The Blind Man’s Meal is among the most important artworks of Pablo Picasso’s Blue Period, but it also shares a canvas with a more mysterious painting.
Underneath the oil paint lies a portrait of a naked woman in the shape of a heart. Picasso had painted over the picture, which wasn’t unusual for the artist when money was tight.
The painting had been concealed since 1903, but a combination of AI, stereoscopic imaging, and 3D printing has peeled back the cover.
Discovering the painting
Scholars had spent years searching for the painting before it was finally found in 2010.
An unfinished version of the portrait appears in the background of Picasso’s La Vie, but the original wasn’t discovered until X-rays unearthed it behind The Blind Man’s Meal.
A decade later, two researchers from University College London have reproduced the painting.
The restoration process
George Cann, a UK Space Agency PhD candidate, and Anthony Bourached, who researches Machine Learning and Behavioural Neuroscience at UCL, used a five-step technique to recreate lost artworks, which they conducted through a company they cofounded called Oxia Palus.

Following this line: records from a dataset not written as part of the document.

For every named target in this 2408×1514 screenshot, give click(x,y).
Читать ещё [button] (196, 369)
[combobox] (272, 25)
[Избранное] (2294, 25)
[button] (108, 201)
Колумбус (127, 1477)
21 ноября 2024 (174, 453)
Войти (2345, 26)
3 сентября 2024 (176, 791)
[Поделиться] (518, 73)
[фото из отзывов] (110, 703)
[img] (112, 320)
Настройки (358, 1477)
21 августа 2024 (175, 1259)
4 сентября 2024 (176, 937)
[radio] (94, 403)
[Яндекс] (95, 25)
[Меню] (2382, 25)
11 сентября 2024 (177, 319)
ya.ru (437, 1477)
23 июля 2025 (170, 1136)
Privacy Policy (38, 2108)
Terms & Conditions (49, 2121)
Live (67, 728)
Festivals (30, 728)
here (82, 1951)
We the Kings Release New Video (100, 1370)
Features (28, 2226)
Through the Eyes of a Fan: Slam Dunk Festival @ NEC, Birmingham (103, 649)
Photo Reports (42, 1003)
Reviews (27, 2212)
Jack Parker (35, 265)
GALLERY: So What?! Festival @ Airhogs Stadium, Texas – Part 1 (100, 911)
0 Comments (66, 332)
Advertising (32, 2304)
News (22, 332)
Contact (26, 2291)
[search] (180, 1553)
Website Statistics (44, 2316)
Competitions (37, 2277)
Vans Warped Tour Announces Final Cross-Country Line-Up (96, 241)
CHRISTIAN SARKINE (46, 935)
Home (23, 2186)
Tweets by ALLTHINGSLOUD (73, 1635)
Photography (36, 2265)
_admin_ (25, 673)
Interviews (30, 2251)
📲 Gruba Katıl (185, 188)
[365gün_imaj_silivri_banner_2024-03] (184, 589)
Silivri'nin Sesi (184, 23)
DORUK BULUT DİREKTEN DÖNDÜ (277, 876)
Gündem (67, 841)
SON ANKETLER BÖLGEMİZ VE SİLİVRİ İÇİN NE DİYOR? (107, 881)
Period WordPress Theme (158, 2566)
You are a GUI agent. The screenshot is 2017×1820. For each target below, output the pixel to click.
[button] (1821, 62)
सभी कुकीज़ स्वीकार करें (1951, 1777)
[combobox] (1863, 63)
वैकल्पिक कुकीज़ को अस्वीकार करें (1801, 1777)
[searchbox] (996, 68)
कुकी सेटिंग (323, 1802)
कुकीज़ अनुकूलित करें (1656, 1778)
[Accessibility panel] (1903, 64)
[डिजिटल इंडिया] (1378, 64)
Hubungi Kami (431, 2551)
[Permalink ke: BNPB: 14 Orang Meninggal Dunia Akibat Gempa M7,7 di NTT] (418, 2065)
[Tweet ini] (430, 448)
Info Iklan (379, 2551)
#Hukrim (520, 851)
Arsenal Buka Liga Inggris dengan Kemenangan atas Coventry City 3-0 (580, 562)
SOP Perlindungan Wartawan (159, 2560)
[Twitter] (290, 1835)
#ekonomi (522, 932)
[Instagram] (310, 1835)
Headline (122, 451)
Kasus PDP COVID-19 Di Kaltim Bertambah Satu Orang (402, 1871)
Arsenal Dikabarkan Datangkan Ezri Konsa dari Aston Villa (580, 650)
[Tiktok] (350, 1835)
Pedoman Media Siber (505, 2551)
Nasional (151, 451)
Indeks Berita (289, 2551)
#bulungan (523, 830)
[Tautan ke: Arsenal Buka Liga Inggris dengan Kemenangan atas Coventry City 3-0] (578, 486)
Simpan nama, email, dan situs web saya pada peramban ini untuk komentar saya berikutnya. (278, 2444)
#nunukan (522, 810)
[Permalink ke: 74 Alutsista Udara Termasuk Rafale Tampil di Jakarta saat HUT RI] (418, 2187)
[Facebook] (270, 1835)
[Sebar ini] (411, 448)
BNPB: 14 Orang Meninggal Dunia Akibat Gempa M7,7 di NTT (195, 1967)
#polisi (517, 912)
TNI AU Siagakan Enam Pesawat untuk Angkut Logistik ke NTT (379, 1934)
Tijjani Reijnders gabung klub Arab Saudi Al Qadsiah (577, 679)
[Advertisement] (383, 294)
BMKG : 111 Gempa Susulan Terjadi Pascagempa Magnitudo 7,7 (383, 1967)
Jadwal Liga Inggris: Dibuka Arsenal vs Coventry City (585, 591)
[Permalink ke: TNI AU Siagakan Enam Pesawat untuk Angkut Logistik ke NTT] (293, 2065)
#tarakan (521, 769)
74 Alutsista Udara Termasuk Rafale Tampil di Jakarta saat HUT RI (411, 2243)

The duo first used X-ray and infrared imagery to reveal the underpainting within the surface piece. This imagery was then processed to separate the exterior and interior pieces.
Next, an artificial neural network was trained on works by Picasso. This enabled the system to reproduce the piece in the Spanish artist’s style.
The researchers then generated a heatmap of the artwork to give the piece texture. Finally, the piece was 3D-printed onto canvas in the exact size of the original painting.
The AI imitator
The researchers believe Picasso would have welcomed the restoration. Bourached suspects that the artist would have never wanted to lose the original:
We believe that Picasso likely painted over this piece with reluctance. It was common for his blue period work as it was early in his career, and materials were expensive. Furthermore, its appearance in the background of one of his most famous Blue Period pieces, La Vie, indicates that it was likely significant to him. I believe Picasso actively welcomed such forensics, since he himself said, ‘I just painted the images that rose before my eyes. It is for other people to find the hidden meanings.’
Not everyone shares Bourached’s enthusiasm. Critics doubt that AI can accurately replicate a Picasso and fear that it adds elements the artist would not have used.
In some respects, the technique has deepened the mystery of the original painting — and the woman that it depicts.